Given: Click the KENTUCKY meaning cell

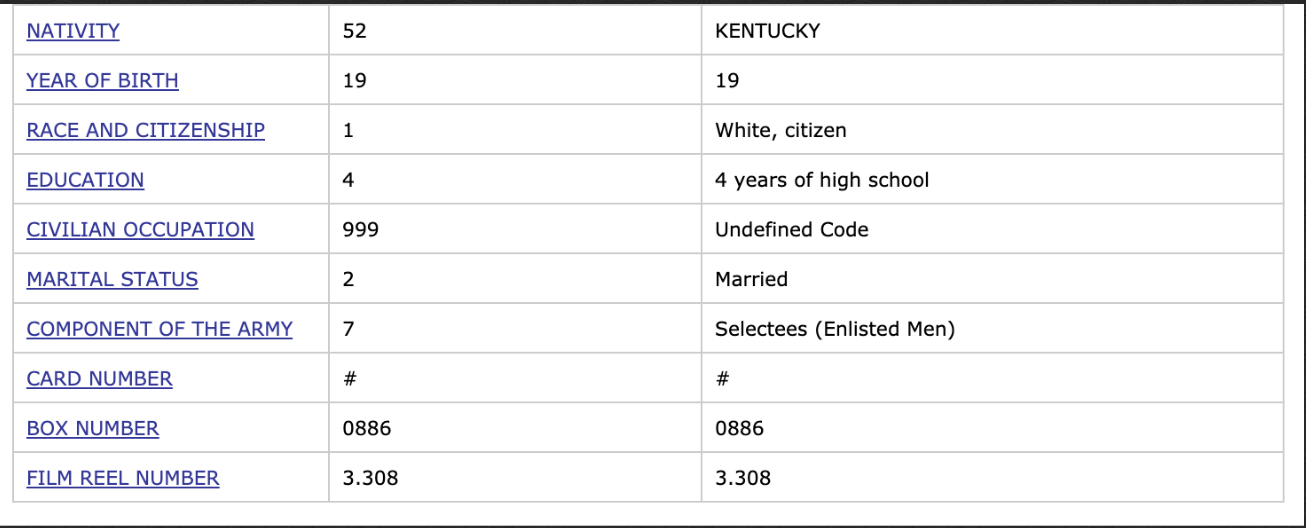Looking at the screenshot, I should pos(992,31).
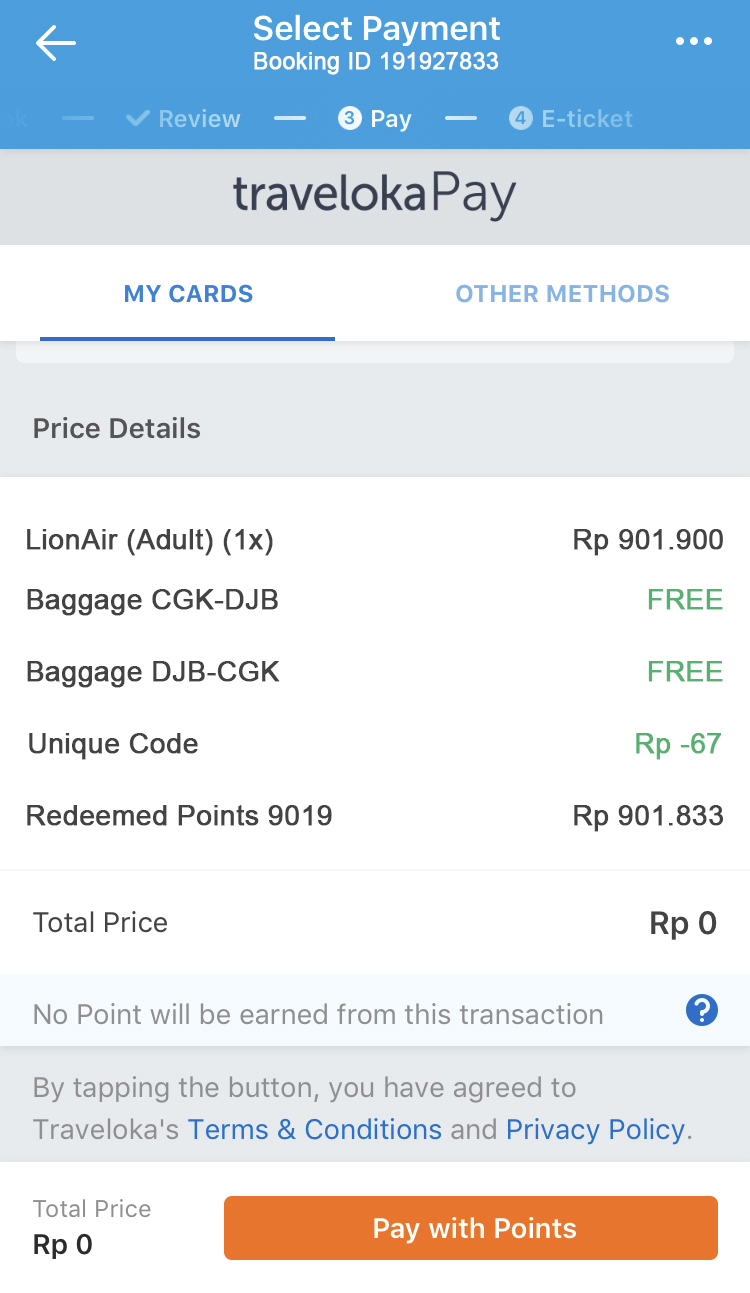
Task: Open the Terms & Conditions link
Action: 315,1130
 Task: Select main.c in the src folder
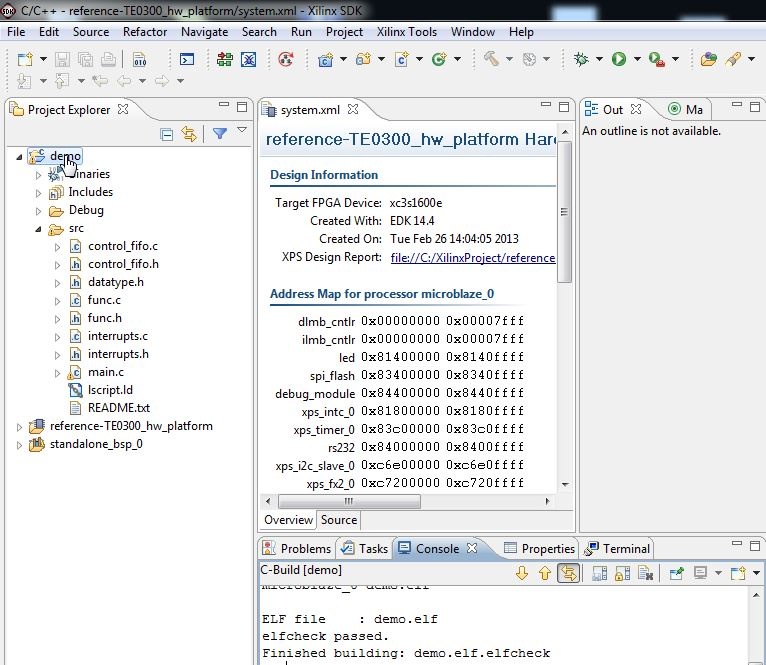tap(106, 372)
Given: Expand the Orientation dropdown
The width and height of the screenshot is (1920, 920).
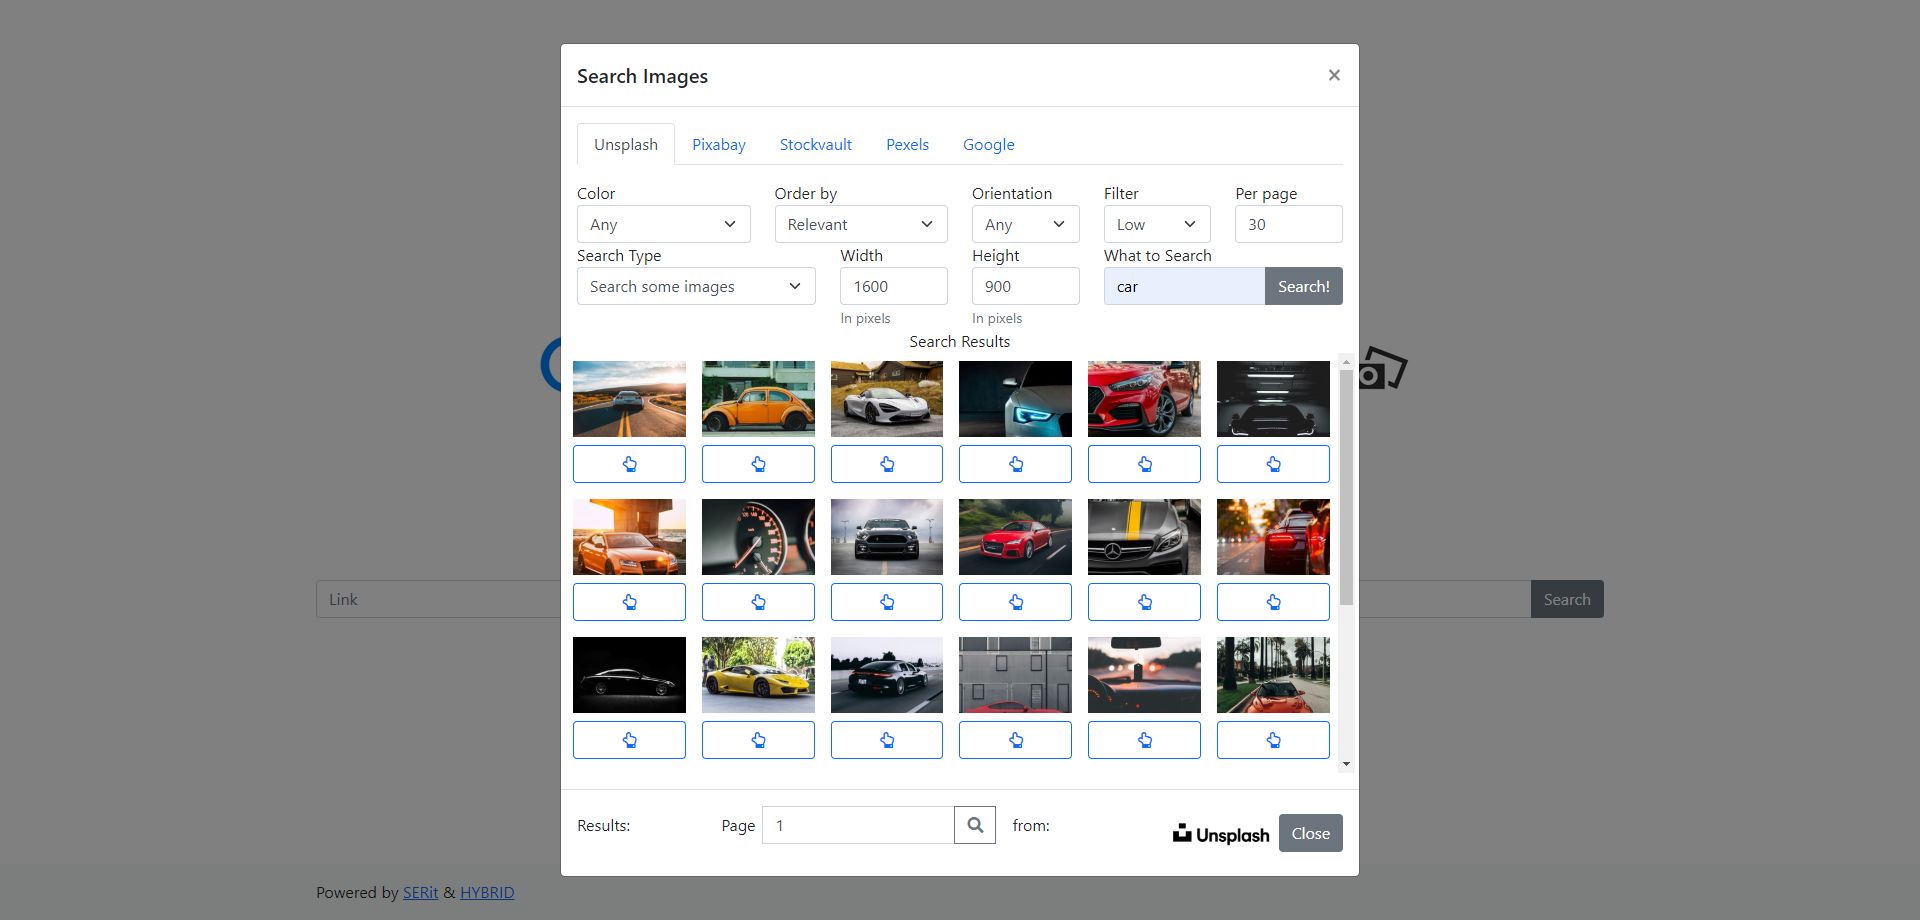Looking at the screenshot, I should [x=1025, y=224].
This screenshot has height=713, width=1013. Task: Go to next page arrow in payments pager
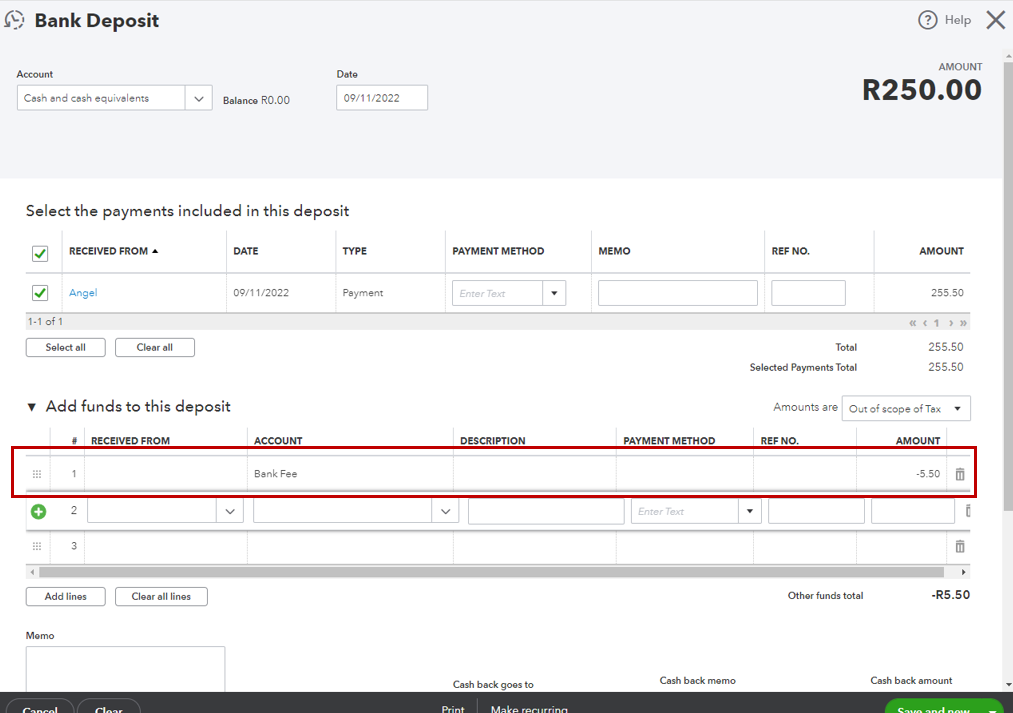pos(951,323)
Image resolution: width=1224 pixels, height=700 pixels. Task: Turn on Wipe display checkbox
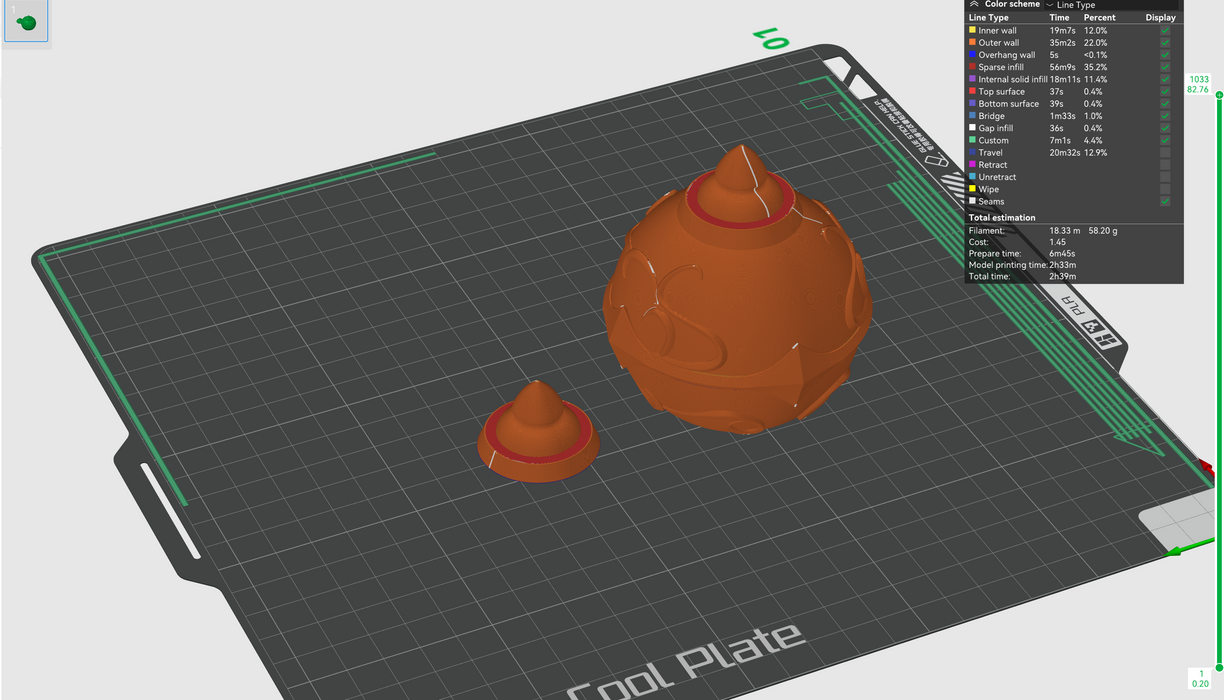tap(1165, 189)
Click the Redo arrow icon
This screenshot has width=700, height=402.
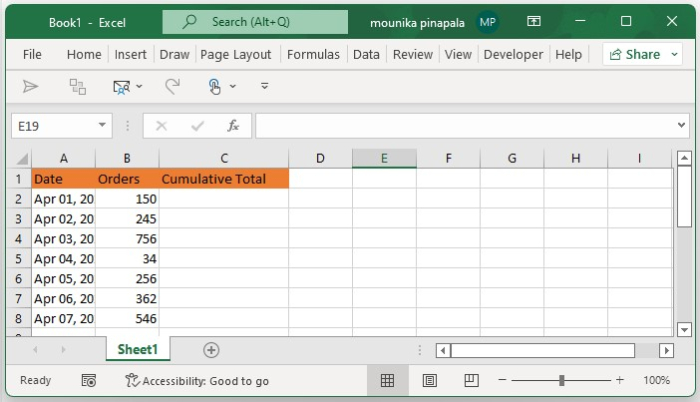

+--

EXERCISE INSTRUCTIONS:
Reproduce the material above in full, images excluded.

TASK RESPONSE:
Given: Click the KENTUCKY meaning cell

Looking at the screenshot, I should pos(992,31).
Task: Open the Terms & Conditions link
Action: 315,1130
 Task: Select main.c in the src folder
tap(106, 372)
Given: Expand the Orientation dropdown
The width and height of the screenshot is (1920, 920).
Looking at the screenshot, I should [x=1025, y=224].
This screenshot has height=713, width=1013. Task: Go to next page arrow in payments pager
pos(951,323)
Image resolution: width=1224 pixels, height=700 pixels. Task: Turn on Wipe display checkbox
tap(1165, 189)
Click the Redo arrow icon
This screenshot has width=700, height=402.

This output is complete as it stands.